_WHAT YOU SHOULD DO_: Could you retype all of the data below exactly as given?
(TASK DATA)
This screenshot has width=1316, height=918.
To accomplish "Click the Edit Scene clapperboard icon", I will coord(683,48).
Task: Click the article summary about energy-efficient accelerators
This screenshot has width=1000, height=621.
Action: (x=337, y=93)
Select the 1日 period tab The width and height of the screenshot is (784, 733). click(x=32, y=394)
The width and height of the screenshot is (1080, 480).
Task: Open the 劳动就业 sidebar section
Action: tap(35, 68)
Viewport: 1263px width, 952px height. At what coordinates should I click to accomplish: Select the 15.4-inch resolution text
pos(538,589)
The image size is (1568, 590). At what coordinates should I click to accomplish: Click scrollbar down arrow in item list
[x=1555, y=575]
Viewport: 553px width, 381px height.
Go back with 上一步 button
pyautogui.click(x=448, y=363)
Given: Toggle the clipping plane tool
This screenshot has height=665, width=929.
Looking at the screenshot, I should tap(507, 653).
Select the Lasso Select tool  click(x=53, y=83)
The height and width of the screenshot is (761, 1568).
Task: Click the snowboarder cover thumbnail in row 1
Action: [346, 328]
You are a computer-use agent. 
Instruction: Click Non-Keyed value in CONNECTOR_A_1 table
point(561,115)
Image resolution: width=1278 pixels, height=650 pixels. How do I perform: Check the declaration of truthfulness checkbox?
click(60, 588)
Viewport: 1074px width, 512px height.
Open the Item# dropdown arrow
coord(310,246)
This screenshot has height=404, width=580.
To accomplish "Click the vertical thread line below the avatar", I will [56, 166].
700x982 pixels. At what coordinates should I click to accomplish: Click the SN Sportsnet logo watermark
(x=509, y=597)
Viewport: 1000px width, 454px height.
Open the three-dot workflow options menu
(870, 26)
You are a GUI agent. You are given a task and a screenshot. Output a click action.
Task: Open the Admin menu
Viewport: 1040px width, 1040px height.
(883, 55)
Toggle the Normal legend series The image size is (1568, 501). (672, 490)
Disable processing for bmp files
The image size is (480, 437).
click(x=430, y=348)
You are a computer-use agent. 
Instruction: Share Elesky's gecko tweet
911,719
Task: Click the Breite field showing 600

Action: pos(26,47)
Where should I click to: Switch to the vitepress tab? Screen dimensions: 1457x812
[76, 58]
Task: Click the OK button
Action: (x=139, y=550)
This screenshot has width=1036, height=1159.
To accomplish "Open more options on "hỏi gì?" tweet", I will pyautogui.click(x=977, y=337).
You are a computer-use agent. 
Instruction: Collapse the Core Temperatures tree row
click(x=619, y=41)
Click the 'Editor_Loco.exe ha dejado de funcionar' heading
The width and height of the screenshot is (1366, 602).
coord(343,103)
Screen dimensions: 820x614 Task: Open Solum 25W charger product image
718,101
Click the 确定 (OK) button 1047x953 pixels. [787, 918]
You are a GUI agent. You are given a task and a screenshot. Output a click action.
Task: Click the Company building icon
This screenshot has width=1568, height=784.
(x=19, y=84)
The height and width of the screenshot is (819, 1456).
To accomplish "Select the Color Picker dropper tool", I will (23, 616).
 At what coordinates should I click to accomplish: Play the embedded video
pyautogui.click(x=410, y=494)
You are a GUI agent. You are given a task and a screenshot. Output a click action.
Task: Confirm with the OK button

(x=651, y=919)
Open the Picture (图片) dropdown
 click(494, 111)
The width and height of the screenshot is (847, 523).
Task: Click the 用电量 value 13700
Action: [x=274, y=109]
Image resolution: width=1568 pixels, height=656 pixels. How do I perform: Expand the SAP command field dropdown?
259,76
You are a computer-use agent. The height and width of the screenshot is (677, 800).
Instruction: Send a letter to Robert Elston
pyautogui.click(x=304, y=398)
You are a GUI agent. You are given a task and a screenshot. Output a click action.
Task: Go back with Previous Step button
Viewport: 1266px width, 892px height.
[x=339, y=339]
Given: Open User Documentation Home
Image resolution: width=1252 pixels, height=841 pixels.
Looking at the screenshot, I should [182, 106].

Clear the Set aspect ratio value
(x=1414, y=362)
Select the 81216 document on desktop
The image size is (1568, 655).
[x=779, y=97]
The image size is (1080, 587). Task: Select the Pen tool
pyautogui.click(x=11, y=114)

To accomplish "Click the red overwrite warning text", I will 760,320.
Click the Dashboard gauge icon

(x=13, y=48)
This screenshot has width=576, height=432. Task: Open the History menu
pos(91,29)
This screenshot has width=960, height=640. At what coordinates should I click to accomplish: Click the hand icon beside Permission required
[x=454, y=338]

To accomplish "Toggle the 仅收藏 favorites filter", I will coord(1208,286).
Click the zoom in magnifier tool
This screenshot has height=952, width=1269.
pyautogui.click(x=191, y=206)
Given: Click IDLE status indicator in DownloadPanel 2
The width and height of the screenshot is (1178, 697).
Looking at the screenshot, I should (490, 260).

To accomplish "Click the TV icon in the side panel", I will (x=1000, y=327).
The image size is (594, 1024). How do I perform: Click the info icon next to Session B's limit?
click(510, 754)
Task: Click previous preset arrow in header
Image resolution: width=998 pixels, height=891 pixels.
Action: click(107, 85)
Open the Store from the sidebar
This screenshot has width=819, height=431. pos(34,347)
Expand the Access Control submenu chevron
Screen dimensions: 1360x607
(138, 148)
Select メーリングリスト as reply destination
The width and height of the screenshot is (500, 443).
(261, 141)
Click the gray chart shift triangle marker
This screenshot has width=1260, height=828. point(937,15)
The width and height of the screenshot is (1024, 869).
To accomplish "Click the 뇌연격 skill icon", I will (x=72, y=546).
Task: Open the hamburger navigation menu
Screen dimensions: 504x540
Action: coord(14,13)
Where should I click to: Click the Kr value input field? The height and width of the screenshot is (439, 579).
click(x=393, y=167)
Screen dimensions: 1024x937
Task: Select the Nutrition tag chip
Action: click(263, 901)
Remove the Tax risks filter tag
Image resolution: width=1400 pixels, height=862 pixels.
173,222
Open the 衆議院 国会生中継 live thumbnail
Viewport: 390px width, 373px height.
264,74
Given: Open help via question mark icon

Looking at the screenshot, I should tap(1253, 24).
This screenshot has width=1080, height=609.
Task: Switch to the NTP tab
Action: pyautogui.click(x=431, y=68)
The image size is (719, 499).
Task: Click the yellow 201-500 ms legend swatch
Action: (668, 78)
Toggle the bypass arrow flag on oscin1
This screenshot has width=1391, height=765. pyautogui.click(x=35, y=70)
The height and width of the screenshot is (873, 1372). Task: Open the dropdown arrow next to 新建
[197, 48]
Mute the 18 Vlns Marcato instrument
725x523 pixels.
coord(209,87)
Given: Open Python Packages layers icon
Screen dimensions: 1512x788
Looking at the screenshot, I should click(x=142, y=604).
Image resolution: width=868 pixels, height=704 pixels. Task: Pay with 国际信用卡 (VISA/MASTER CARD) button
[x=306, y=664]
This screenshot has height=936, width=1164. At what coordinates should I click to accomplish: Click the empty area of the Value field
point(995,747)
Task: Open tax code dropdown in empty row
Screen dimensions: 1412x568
(End TASK DATA)
_TASK RESPONSE_:
This screenshot has width=1316, height=918.
To accomplish "Click the Edit Scene clapperboard icon", I will coord(683,48).
Task: Click the article summary about energy-efficient accelerators
This screenshot has width=1000, height=621.
Action: (x=337, y=93)
Select the 1日 period tab The width and height of the screenshot is (784, 733). click(x=32, y=394)
The width and height of the screenshot is (1080, 480).
Task: Open the 劳动就业 sidebar section
Action: tap(35, 68)
Viewport: 1263px width, 952px height. At what coordinates should I click to accomplish: Select the 15.4-inch resolution text
pos(538,589)
The image size is (1568, 590). At what coordinates should I click to accomplish: Click scrollbar down arrow in item list
[x=1555, y=575]
Viewport: 553px width, 381px height.
Go back with 上一步 button
pyautogui.click(x=448, y=363)
Given: Toggle the clipping plane tool
This screenshot has height=665, width=929.
Looking at the screenshot, I should tap(507, 653).
Select the Lasso Select tool  click(x=53, y=83)
The height and width of the screenshot is (761, 1568).
Task: Click the snowboarder cover thumbnail in row 1
Action: [346, 328]
You are a computer-use agent. 
Instruction: Click Non-Keyed value in CONNECTOR_A_1 table
point(561,115)
Image resolution: width=1278 pixels, height=650 pixels. How do I perform: Check the declaration of truthfulness checkbox?
click(60, 588)
Viewport: 1074px width, 512px height.
Open the Item# dropdown arrow
coord(310,246)
This screenshot has height=404, width=580.
To accomplish "Click the vertical thread line below the avatar", I will [56, 166].
700x982 pixels. At what coordinates should I click to accomplish: Click the SN Sportsnet logo watermark
(x=509, y=597)
Viewport: 1000px width, 454px height.
Open the three-dot workflow options menu
(870, 26)
You are a GUI agent. You are given a task and a screenshot. Output a click action.
Task: Open the Admin menu
Viewport: 1040px width, 1040px height.
(883, 55)
Toggle the Normal legend series The image size is (1568, 501). (672, 490)
Disable processing for bmp files
The image size is (480, 437).
click(x=430, y=348)
You are a computer-use agent. 
Instruction: Share Elesky's gecko tweet
911,719
Task: Click the Breite field showing 600

Action: pos(26,47)
Where should I click to: Switch to the vitepress tab? Screen dimensions: 1457x812
[76, 58]
Task: Click the OK button
Action: (x=139, y=550)
This screenshot has width=1036, height=1159.
To accomplish "Open more options on "hỏi gì?" tweet", I will pyautogui.click(x=977, y=337).
You are a computer-use agent. 
Instruction: Collapse the Core Temperatures tree row
click(x=619, y=41)
Click the 'Editor_Loco.exe ha dejado de funcionar' heading
The width and height of the screenshot is (1366, 602).
coord(343,103)
Screen dimensions: 820x614 Task: Open Solum 25W charger product image
718,101
Click the 确定 (OK) button 1047x953 pixels. [787, 918]
You are a GUI agent. You are given a task and a screenshot. Output a click action.
Task: Click the Company building icon
This screenshot has width=1568, height=784.
(x=19, y=84)
The height and width of the screenshot is (819, 1456).
To accomplish "Select the Color Picker dropper tool", I will (23, 616).
 At what coordinates should I click to accomplish: Play the embedded video
pyautogui.click(x=410, y=494)
You are a GUI agent. You are given a task and a screenshot. Output a click action.
Task: Confirm with the OK button

(x=651, y=919)
Open the Picture (图片) dropdown
 click(494, 111)
The width and height of the screenshot is (847, 523).
Task: Click the 用电量 value 13700
Action: [x=274, y=109]
Image resolution: width=1568 pixels, height=656 pixels. How do I perform: Expand the SAP command field dropdown?
259,76
You are a computer-use agent. The height and width of the screenshot is (677, 800).
Instruction: Send a letter to Robert Elston
pyautogui.click(x=304, y=398)
You are a GUI agent. You are given a task and a screenshot. Output a click action.
Task: Go back with Previous Step button
Viewport: 1266px width, 892px height.
[x=339, y=339]
Given: Open User Documentation Home
Image resolution: width=1252 pixels, height=841 pixels.
Looking at the screenshot, I should [182, 106].

Clear the Set aspect ratio value
(x=1414, y=362)
Select the 81216 document on desktop
The image size is (1568, 655).
[x=779, y=97]
The image size is (1080, 587). Task: Select the Pen tool
pyautogui.click(x=11, y=114)

To accomplish "Click the red overwrite warning text", I will 760,320.
Click the Dashboard gauge icon

(x=13, y=48)
This screenshot has width=576, height=432. Task: Open the History menu
pos(91,29)
This screenshot has width=960, height=640. At what coordinates should I click to accomplish: Click the hand icon beside Permission required
[x=454, y=338]

To accomplish "Toggle the 仅收藏 favorites filter", I will coord(1208,286).
Click the zoom in magnifier tool
This screenshot has height=952, width=1269.
pyautogui.click(x=191, y=206)
Given: Click IDLE status indicator in DownloadPanel 2
The width and height of the screenshot is (1178, 697).
Looking at the screenshot, I should (490, 260).

To accomplish "Click the TV icon in the side panel", I will (x=1000, y=327).
The image size is (594, 1024). How do I perform: Click the info icon next to Session B's limit?
click(510, 754)
Task: Click previous preset arrow in header
Image resolution: width=998 pixels, height=891 pixels.
Action: click(107, 85)
Open the Store from the sidebar
This screenshot has width=819, height=431. pos(34,347)
Expand the Access Control submenu chevron
Screen dimensions: 1360x607
(138, 148)
Select メーリングリスト as reply destination
The width and height of the screenshot is (500, 443).
(261, 141)
Click the gray chart shift triangle marker
This screenshot has width=1260, height=828. point(937,15)
The width and height of the screenshot is (1024, 869).
To accomplish "Click the 뇌연격 skill icon", I will (x=72, y=546).
Task: Open the hamburger navigation menu
Screen dimensions: 504x540
Action: coord(14,13)
Where should I click to: Click the Kr value input field? The height and width of the screenshot is (439, 579).
click(x=393, y=167)
Screen dimensions: 1024x937
Task: Select the Nutrition tag chip
Action: click(263, 901)
Remove the Tax risks filter tag
Image resolution: width=1400 pixels, height=862 pixels.
173,222
Open the 衆議院 国会生中継 live thumbnail
Viewport: 390px width, 373px height.
264,74
Given: Open help via question mark icon

Looking at the screenshot, I should tap(1253, 24).
This screenshot has width=1080, height=609.
Task: Switch to the NTP tab
Action: pyautogui.click(x=431, y=68)
The image size is (719, 499).
Task: Click the yellow 201-500 ms legend swatch
Action: (668, 78)
Toggle the bypass arrow flag on oscin1
This screenshot has width=1391, height=765. pyautogui.click(x=35, y=70)
The height and width of the screenshot is (873, 1372). Task: Open the dropdown arrow next to 新建
[197, 48]
Mute the 18 Vlns Marcato instrument
725x523 pixels.
coord(209,87)
Given: Open Python Packages layers icon
Screen dimensions: 1512x788
Looking at the screenshot, I should click(x=142, y=604).
Image resolution: width=868 pixels, height=704 pixels. Task: Pay with 国际信用卡 (VISA/MASTER CARD) button
[x=306, y=664]
This screenshot has height=936, width=1164. At what coordinates should I click to accomplish: Click the empty area of the Value field
point(995,747)
Task: Open tax code dropdown in empty row
Screen dimensions: 1412x568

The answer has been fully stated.